Excerto selecionado:

'''

O Sucker Punch e a objectividade

No que toca a um jogo de futebol, em que o resultado será aquilo que mais define o objectivismo do mesmo, é recorrente acharmos que a força que se imprime no físico tem a maior das relações entre o que acontece e o que pode acontecer no rectângulo de jogo. Contudo, são mais que muitas as provas de que uma equipa pode realmente imprimir mais força, aproximando-se assim do maior dos objectivos (o golo) e ainda assim sair por baixo ao fim dos 90 minutos. Assim a relação entre força e resultado final está, digamos, incompleta. Isto porque será impossível vencer um jogo estando-se fisicamente parado e tentar, unica e exclusivamente com os poderes da mente, ganhá-lo. A força que se imprime no corpo emocional (o mais próximo do físico e aquele que o faz mexer) é absolutamente necessária, mas não é totalmente objectivo que seja esta a forma que mais aproxima as equipas de vencer os jogos. Acima do corpo emocional, surge o corpo mental, o reino das ideias, se quisermos, que organiza a equipa para aquilo que ela pode fazer no jogo. E, ainda, acima desse surge o corpo que define que ideias poderemos ter, que abre hipóteses a umas e fecha a porta a outras. A identidade de uma equipa de futebol, e a própria identidade dos jogadores e técnicos, forma o corpo identitário. E é aí que tudo começa. Não como a ciência hoje define (que só uma acção física, que só tudo o que se passa no físico é objectivo e não subjectivo), descurando tudo o que se passa nos corpos identitário, mental, emocional que definem aquilo que se passará no físico.

Esqueçam assim poderem manifestar o que desejam estando, num desses corpos, separados desse objectivo. Não se poderá manifestar umas meias-finais da Champions League, se em algum lugar desses corpos, está a dúvida de que realmente podemos lá chegar. Assim, um FC Porto melhor do que o Liverpool durante 27 minutos – que criou inúmeras finalizações na área até ao golo de Mané – não se separou de manietar os reds, de os condicionar e de os empurrar para a sua grande-área. Com Herrera de regresso ao onze, com Otávio na direita, Brahimi na esquerda e Corona mais vagabundo (o joker que confundiu a organização defensiva de Klopp), o FC Porto, temos a certeza, conseguiu aquilo que realmente achava possível conseguir: dominar e, de alguma maneira, limpar a imagem que os resultados anteriores, no Dragão há um ano e em Anfield há uma semana, deixaram ao Mundo do futebol. E quem viu o jogo com atenção sabe que Klopp (que deixou Henderson e Bobby Firmino no banco) não ganhou para o susto quando Corona (logo nos primeiros segundos), Marega (por duas vezes e a confirmar a separação identitária e mental dos dragões com o golo), Herrera, Danilo e Pepe (a milímetros de cabeceamentos que noutros jogos são golos certos) e Brahimi (já depois do sucker punch que foi o golo de Sádio Mané) ficaram bem perto de marcar, Klopp não ganhou para o susto, dizíamos, e pode agradecer que um FC Porto centrado no corpo emocional tenha usado a força do mesmo somente para confirmar que nos corpos acima a sua separação com o real objectivo era gritante.

'''

Entradas de dados recolhidas:
'''

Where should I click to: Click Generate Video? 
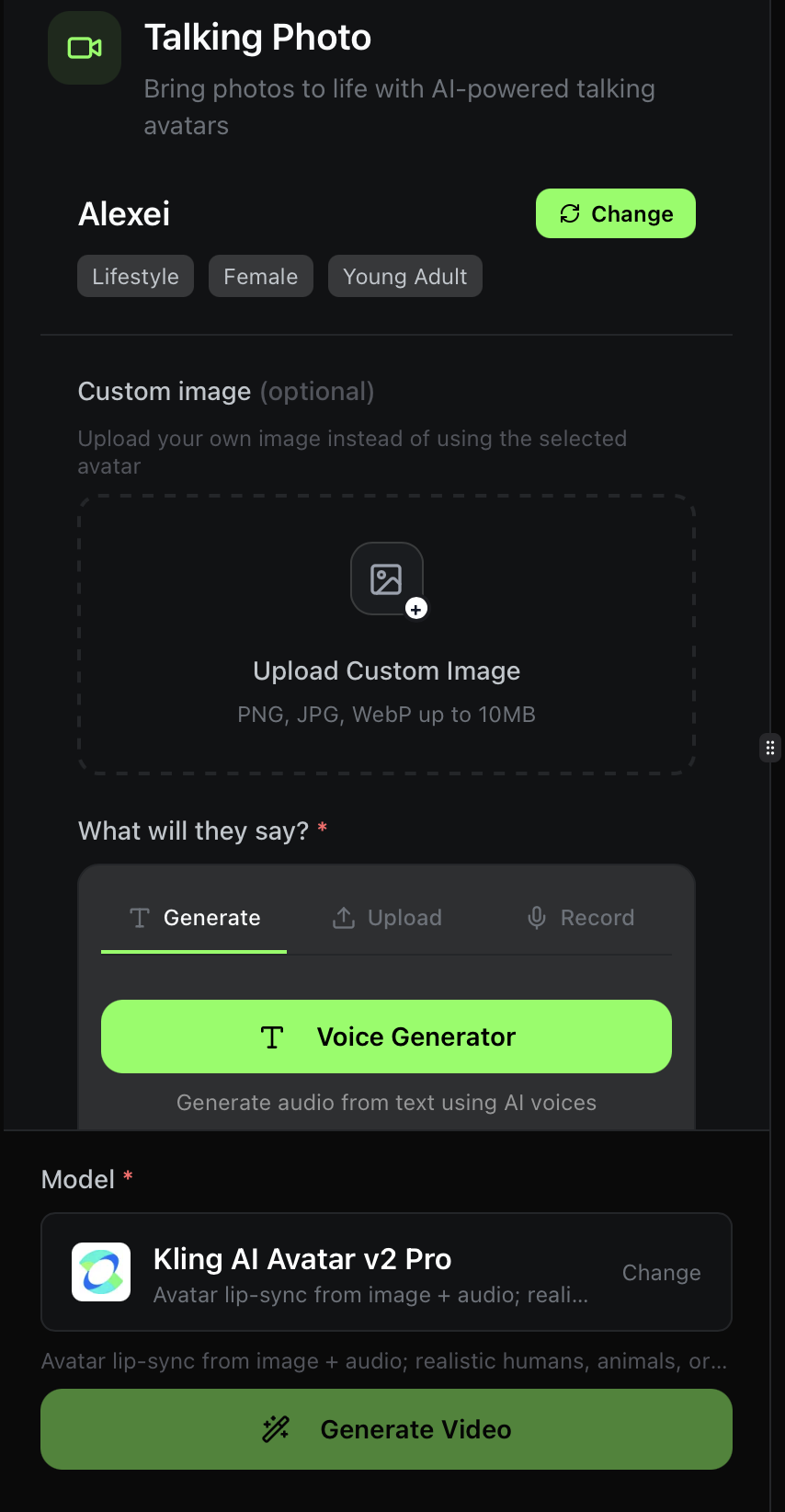click(x=386, y=1428)
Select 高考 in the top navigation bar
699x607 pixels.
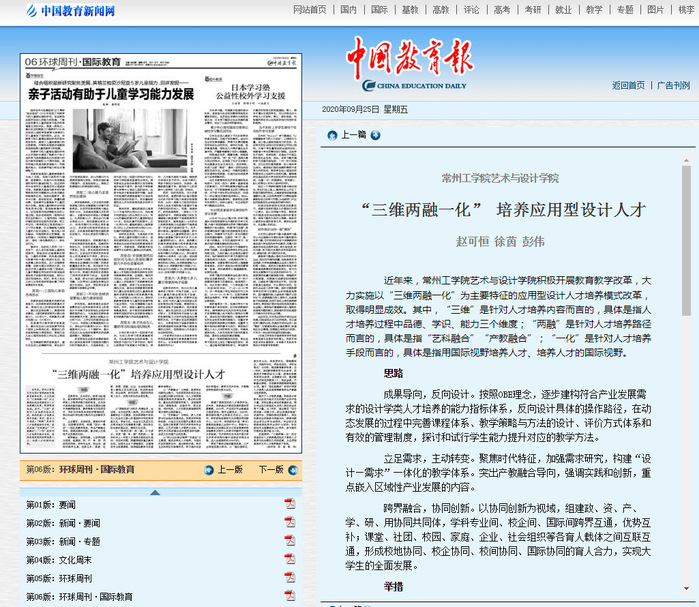pos(501,9)
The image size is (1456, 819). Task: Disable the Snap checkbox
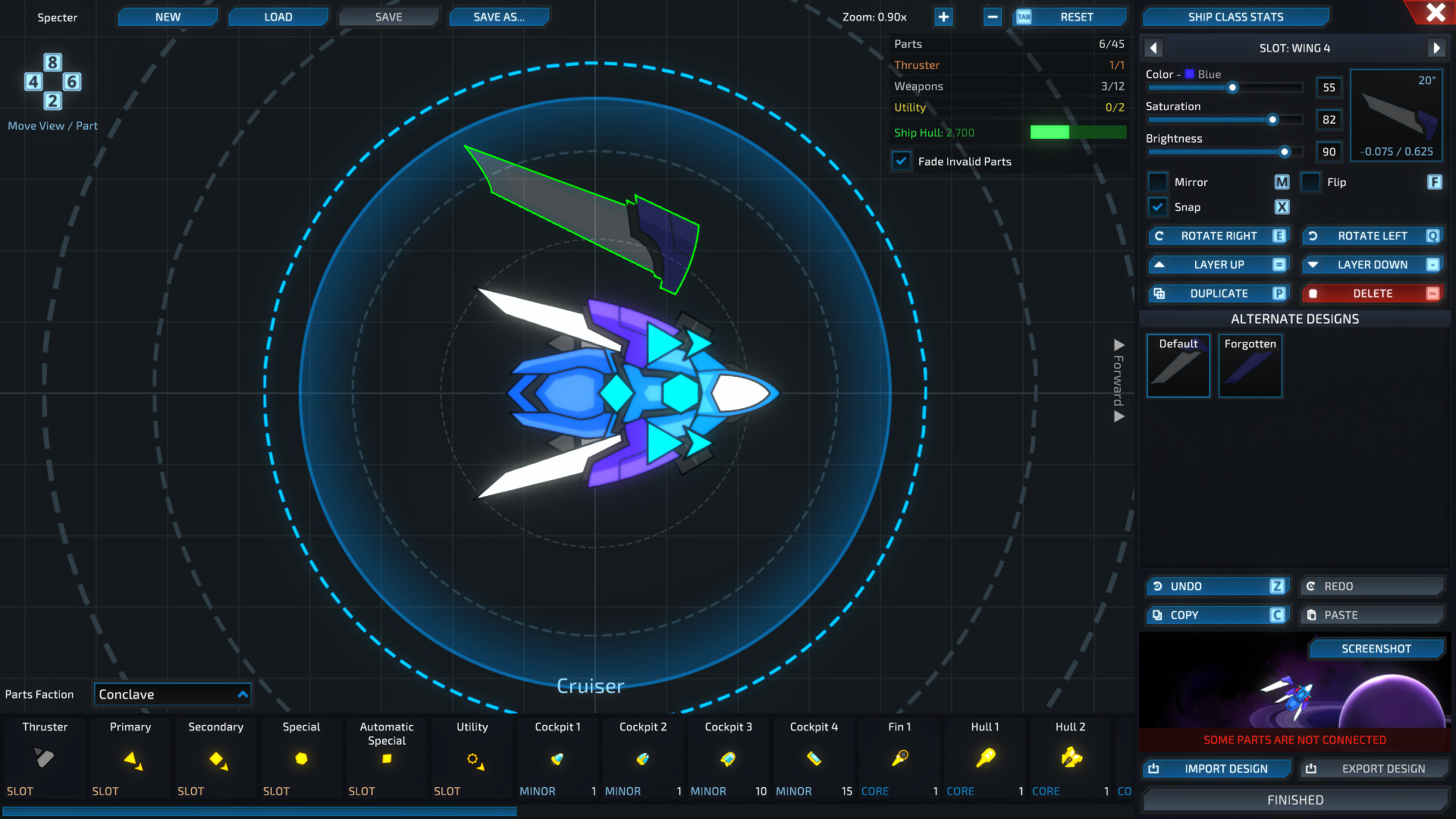pyautogui.click(x=1158, y=206)
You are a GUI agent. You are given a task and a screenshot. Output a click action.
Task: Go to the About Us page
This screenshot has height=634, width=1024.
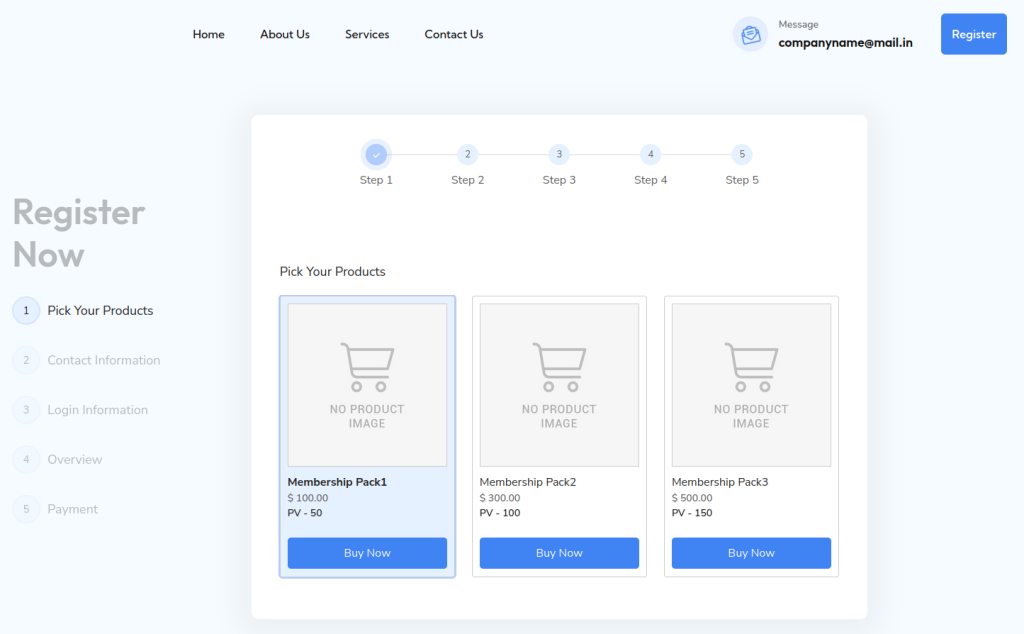click(285, 34)
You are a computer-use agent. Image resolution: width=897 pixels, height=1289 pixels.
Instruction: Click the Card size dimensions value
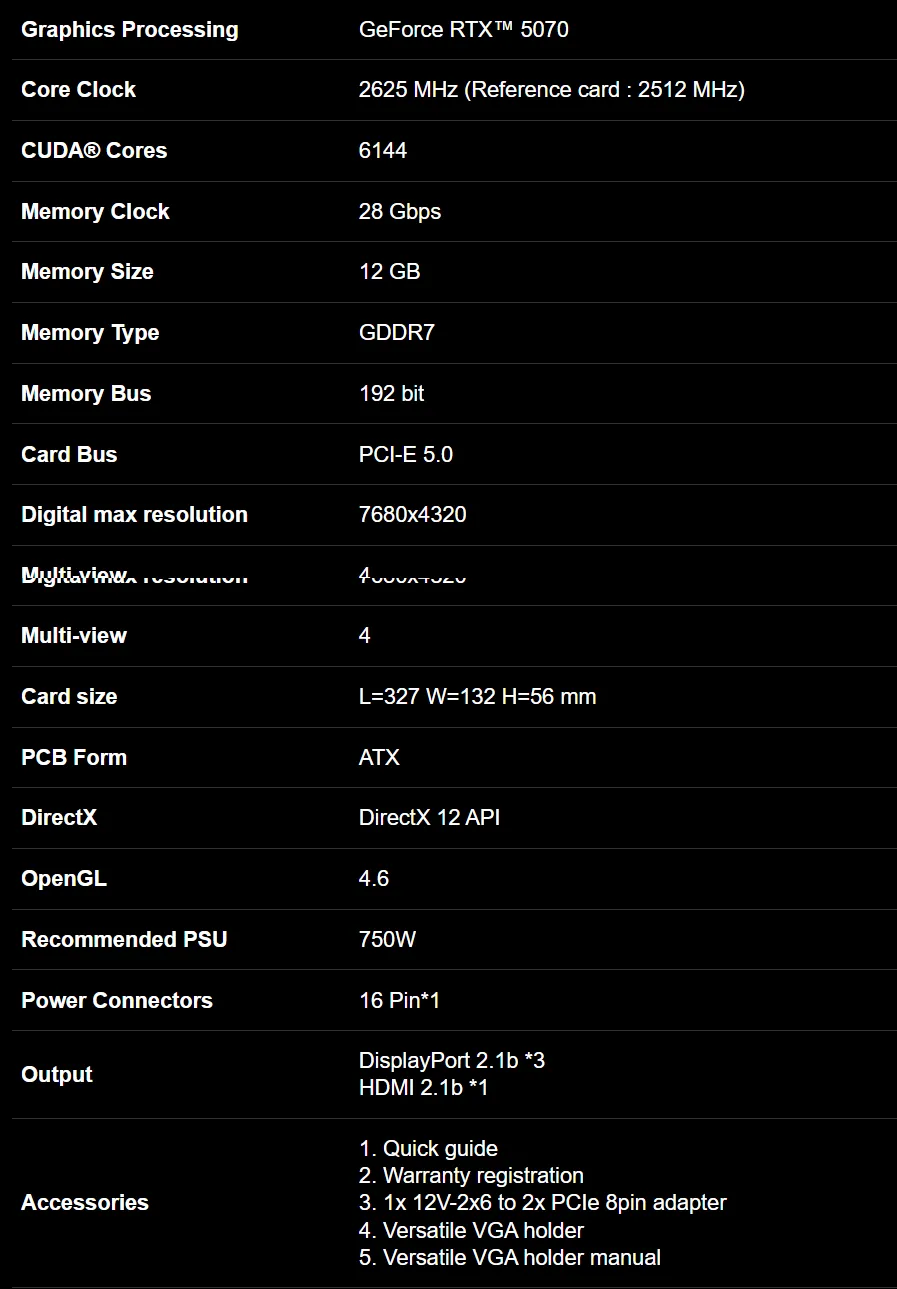[x=478, y=697]
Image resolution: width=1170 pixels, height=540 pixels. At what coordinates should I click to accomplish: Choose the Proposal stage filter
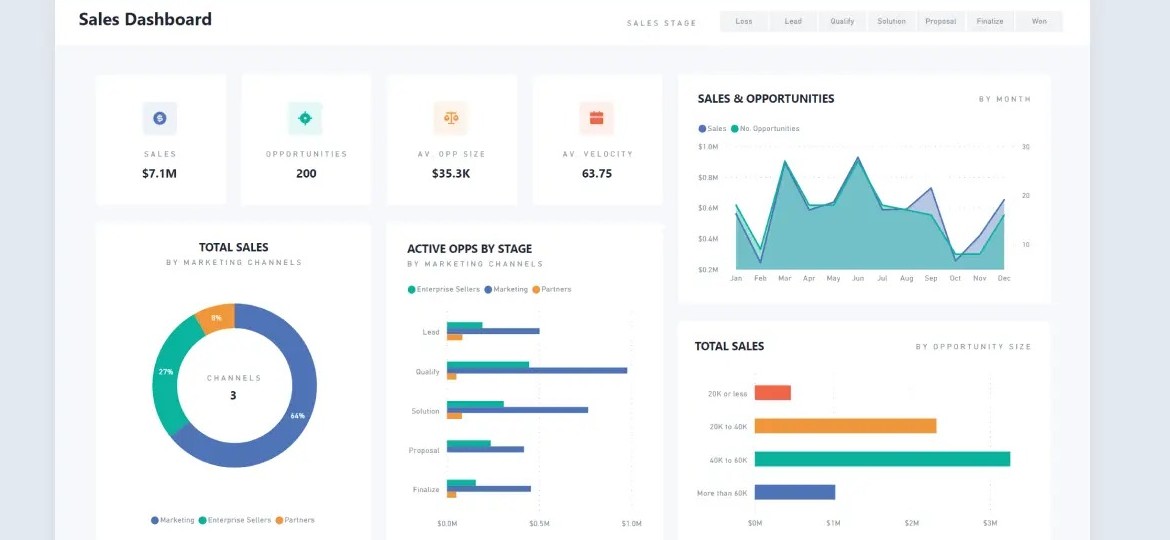940,21
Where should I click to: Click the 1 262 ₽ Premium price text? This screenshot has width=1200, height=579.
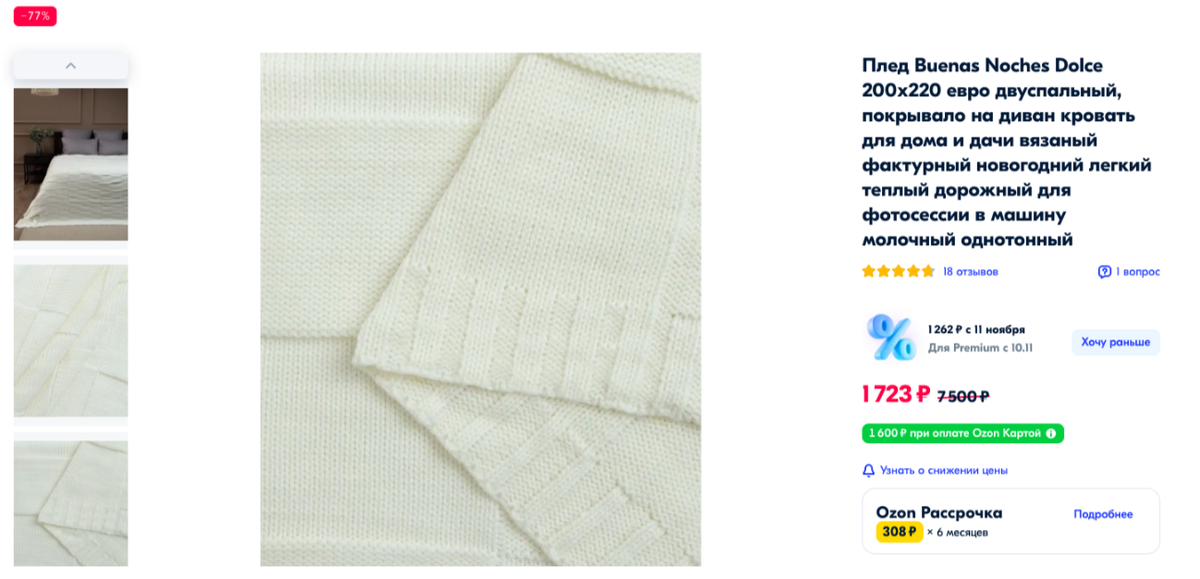point(976,329)
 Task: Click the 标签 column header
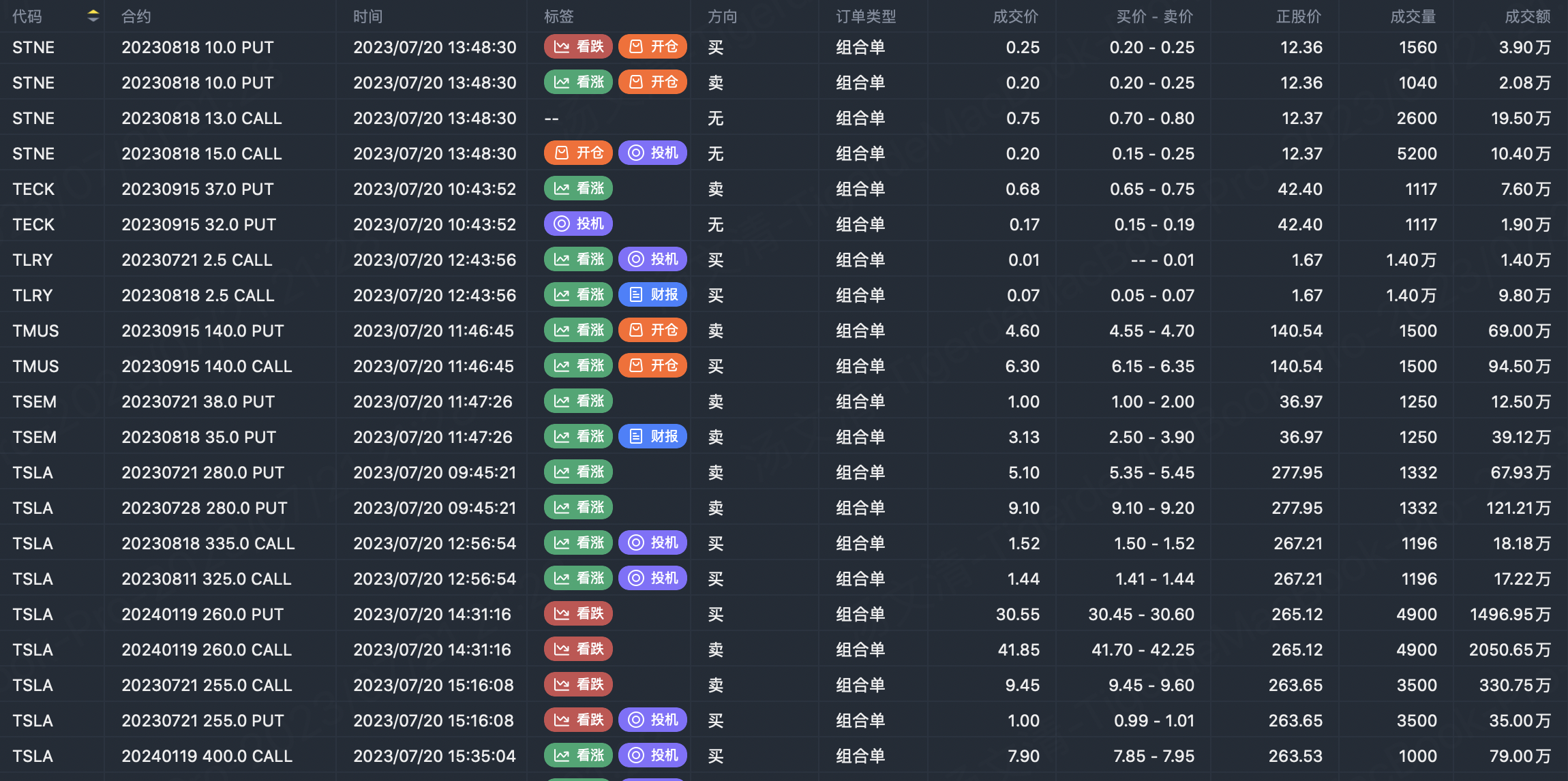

'''

A sua tarefa: Com base no excerto selecionado, explique em uma a três frases por que motivo o autor considera incompleta a relação entre força e resultado final.

Resolução: Há muitas provas de que uma equipa pode imprimir mais força e aproximar-se do golo, mas ainda assim perder ao fim dos 90 minutos. A força não deixa, porém, de contar, porque é impossível vencer um jogo estando fisicamente parado e recorrendo apenas aos poderes da mente.